**Challenge:**
Please give every line of the entries below as a Markdown table with the columns Row and Line, numbering the rows and leaving out blank lines and pictures.
* * * * *
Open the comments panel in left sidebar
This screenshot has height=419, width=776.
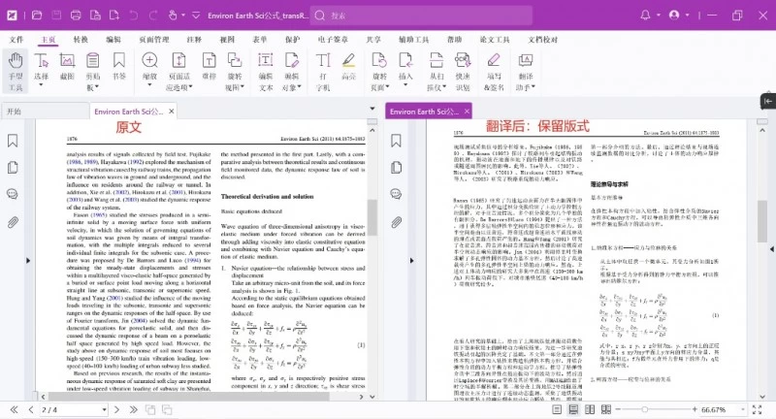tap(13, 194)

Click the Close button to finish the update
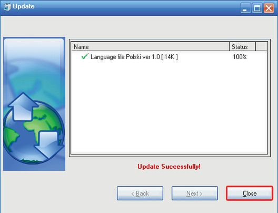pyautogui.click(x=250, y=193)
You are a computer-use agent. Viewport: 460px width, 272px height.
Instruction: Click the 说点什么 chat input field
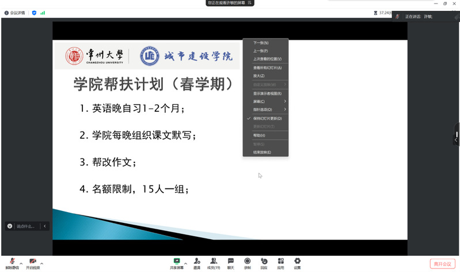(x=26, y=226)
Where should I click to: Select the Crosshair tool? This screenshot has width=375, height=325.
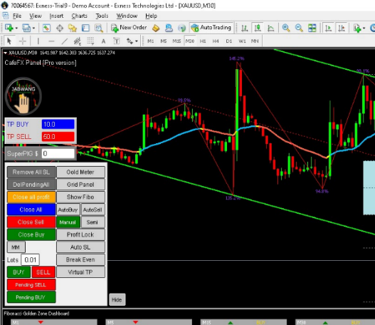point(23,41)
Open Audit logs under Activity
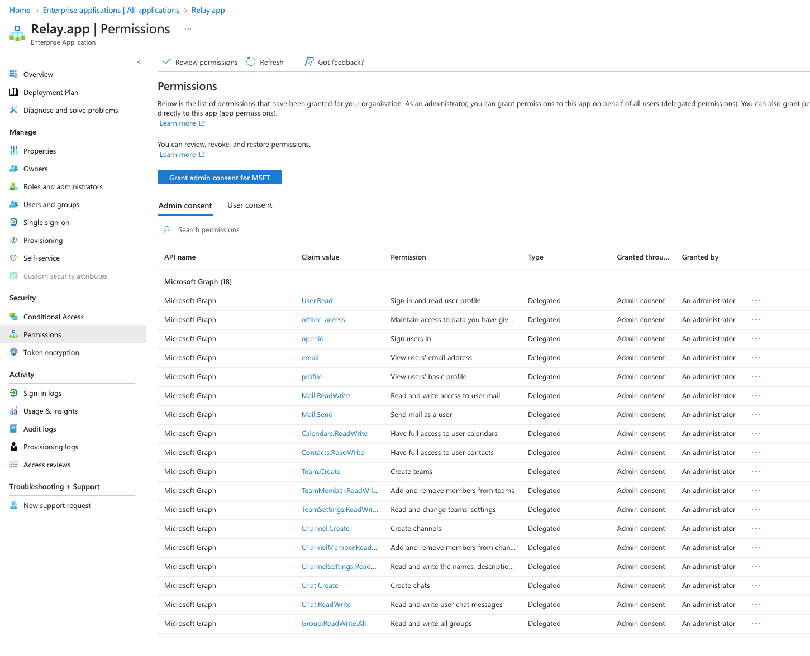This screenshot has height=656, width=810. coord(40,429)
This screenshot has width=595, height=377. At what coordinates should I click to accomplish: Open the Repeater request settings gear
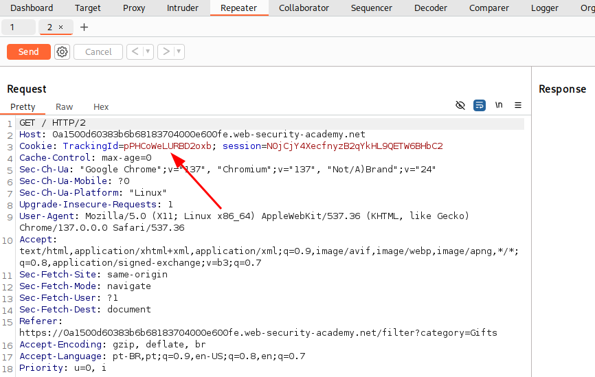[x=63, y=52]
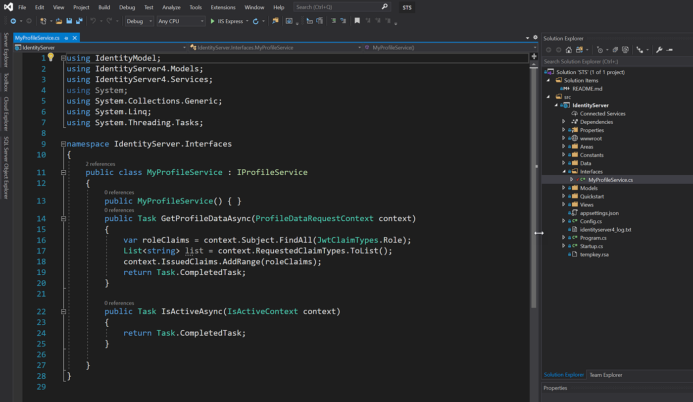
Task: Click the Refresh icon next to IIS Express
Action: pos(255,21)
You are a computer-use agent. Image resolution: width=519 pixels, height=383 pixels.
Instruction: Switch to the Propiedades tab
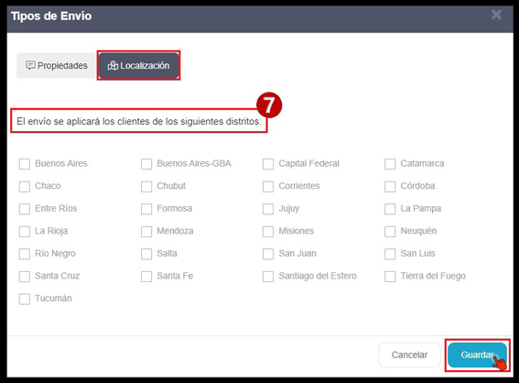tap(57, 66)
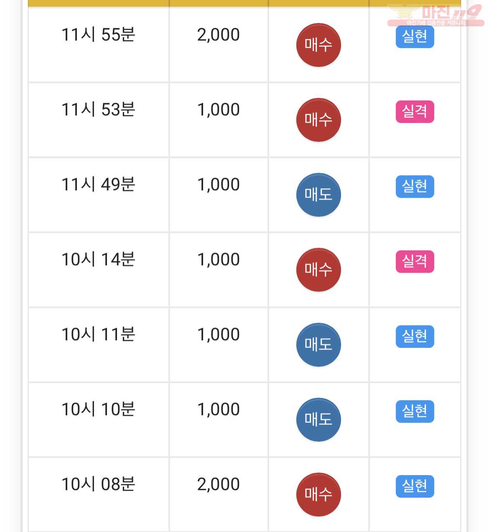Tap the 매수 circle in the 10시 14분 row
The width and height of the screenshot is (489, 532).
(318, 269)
* * * * *
**Full response:**
| Row | Line |
|---|---|
| 1 | Open the comments panel in left sidebar |
| 2 | This screenshot has height=419, width=776. |
| 3 | tap(13, 194) |
| 4 | Click the Close button to finish the update |
| 5 | pyautogui.click(x=250, y=193) |
| 6 | You are a computer-use agent. Viewport: 460px width, 272px height. |
| 7 | Instruction: Click the 说点什么 chat input field |
| 8 | (x=26, y=226) |
| 9 | Where should I click to: Select the Crosshair tool? This screenshot has width=375, height=325. |
| 10 | point(23,41) |
| 11 | Open Audit logs under Activity |
| 12 | This screenshot has height=656, width=810. coord(40,429) |
| 13 | This screenshot has width=595, height=377. At what coordinates should I click to accomplish: Open the Repeater request settings gear |
| 14 | [x=63, y=52] |
| 15 | Task: Click the Refresh icon next to IIS Express |
| 16 | Action: pos(255,21) |
| 17 | You are a computer-use agent. Image resolution: width=519 pixels, height=383 pixels. |
| 18 | Instruction: Switch to the Propiedades tab |
| 19 | tap(57, 66) |
| 20 | Tap the 매수 circle in the 10시 14분 row |
| 21 | The width and height of the screenshot is (489, 532). |
| 22 | (318, 269) |